She was fourteen and she was Hannah and her father’s men-

She was fourteen and she was Kayla and her father’s men-

She was fourteen and she was Lauren and her father’s men-

* * *

She was fourteen and she was Grace and her father’s men found them in Seattle. The two managed to get away and as Mary drove, she made Natalia, who was no longer Katie or Grace, but Natalia, tell her all of her rules. For hours they drove in the car. ”Tell me again,” her mother demanded. “Again.” And she did. Her mother died in the car they stole.

She was fourteen and she was Natalia as she buried her mother’s burned bones in the sand in California. 

She was only fourteen and she was numb and _she will never forget what her mother’s burning body smells like and--_ Her mind went blank. She never forgot her mother’s rules. She never forgot the smell, either. 

* * *

She was fifteen, pretending to be seventeen, and she joined the school’s exy team. She was tired of feeling nothing. Of smelling burning flesh every time she remembered her rules. 

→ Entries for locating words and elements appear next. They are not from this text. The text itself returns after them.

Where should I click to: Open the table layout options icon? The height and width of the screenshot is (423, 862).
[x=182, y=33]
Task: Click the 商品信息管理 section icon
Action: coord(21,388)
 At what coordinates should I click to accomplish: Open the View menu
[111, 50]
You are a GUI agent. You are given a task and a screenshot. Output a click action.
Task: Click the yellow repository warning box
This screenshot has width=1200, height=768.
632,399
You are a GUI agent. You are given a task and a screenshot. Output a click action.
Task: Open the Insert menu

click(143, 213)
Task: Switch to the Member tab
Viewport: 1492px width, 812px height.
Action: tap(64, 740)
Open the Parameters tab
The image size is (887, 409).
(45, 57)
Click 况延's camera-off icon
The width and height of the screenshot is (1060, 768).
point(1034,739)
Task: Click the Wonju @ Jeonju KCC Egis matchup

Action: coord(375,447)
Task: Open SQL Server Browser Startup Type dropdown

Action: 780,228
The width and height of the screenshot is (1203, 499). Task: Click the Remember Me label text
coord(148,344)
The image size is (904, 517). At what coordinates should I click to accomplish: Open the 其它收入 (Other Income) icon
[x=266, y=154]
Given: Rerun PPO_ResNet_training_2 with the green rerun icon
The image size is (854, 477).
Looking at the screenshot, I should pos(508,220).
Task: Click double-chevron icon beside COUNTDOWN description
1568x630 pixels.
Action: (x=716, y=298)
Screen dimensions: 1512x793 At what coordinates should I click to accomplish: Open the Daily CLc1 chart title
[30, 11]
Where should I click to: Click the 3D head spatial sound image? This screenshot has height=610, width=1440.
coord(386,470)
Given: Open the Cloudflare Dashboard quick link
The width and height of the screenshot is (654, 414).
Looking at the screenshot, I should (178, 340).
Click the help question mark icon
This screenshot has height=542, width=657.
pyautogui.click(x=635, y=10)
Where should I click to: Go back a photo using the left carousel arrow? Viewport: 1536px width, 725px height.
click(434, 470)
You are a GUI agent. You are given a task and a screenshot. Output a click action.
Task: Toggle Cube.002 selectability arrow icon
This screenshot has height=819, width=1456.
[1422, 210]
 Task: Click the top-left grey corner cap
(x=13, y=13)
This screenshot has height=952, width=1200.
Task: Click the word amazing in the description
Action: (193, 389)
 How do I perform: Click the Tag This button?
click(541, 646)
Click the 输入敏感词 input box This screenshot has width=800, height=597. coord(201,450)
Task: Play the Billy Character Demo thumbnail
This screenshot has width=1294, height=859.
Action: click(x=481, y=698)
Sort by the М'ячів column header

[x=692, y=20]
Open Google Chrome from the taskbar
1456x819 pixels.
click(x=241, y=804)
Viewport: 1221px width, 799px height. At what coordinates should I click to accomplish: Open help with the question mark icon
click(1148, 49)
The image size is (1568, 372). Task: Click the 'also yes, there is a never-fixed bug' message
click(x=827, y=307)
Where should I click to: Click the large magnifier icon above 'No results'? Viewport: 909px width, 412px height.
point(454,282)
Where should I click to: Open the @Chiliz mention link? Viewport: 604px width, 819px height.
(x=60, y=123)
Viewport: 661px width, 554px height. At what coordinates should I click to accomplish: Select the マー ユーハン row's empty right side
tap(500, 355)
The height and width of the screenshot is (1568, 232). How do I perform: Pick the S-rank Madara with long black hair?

She was fifteen and a half when a boy on her team followed after her in the locker room and-

She was fifteen when she broke his arm and ran away. She went back to the house she was squatting in and decided to change a rule. Distract and deflect. As she fell asleep, the air smelled like the sea.

* * *

She was fifteen, pretending to be seventeen, pretending to be a boy called Alex when she was recruited by the Palmetto State Foxes. David Wymack showed up at her school holding a folder with Alex’s name written on it and said, “Son, I am here to give you an opportunity because you have talent.” He came alone and Alex cowered from him and he was alone when Alex with short black hair and brown eyes turned him down, knowing better than to step out into the light. Alex remembered her mother’s rules, so she should know better than to keep playing. But what she had was an addiction and so she didn't stop.

* * *

She was sixteen, pretending to be eighteen and a boy when she was recruited for the Edgar Allan Ravens. Her name was Neil and she still had black hair and brown eyes, but her hair was short and shabbily cut. Neil was unremarkable in every way except for how short he was and the way he played exy. That was what got him noticed. When Coach Moriyama showed up with his star players Riko and Kevin to convince Neil to sign the contract, Natalia hid away. It was Neil who met them in the coach’s office of the big city school Neil was attending and declined their generous offer of a full ride to Edgar Allan as long as he played exy. Shocked wasn’t the right word for the trio, but they left with an unsigned contract and the motivation to know more

She was still sixteen, still pretending to be a boy who was eighteen, when the Ravens came back for Neil. Saying no was not an option this time. Not when Riko looked into her eyes and saw a challenge and gave an offer. “You can be one of us.” And it was Natalia, having had everything taken from her and was finally offered something she wanted in return, who said yes. The voice that sounded like Alex, that sounded like her mother, shouted at her from the back of her mind. Natalia ignored them as she signed the contract.

* * *

She is seventeen now, but still pretending to be eighteen, and she graduates high school early and is officially placed with the Ravens. At Edgar Allan, they learn she is Lia, not Neil, and Riko doesn’t know if he should be impressed or angry at the deception. This time, he lets it pass. After all, skill is skill and her accomplishments are only more impressive if she is really a girl. But no lie goes unpunished in the Nest, Lia soon learns.

**Author's Note:**

> So that's that. May or may not finish writing the second part to this but I'm kind of happy where this ended up. 
> 
> Let me know what you think!


End file.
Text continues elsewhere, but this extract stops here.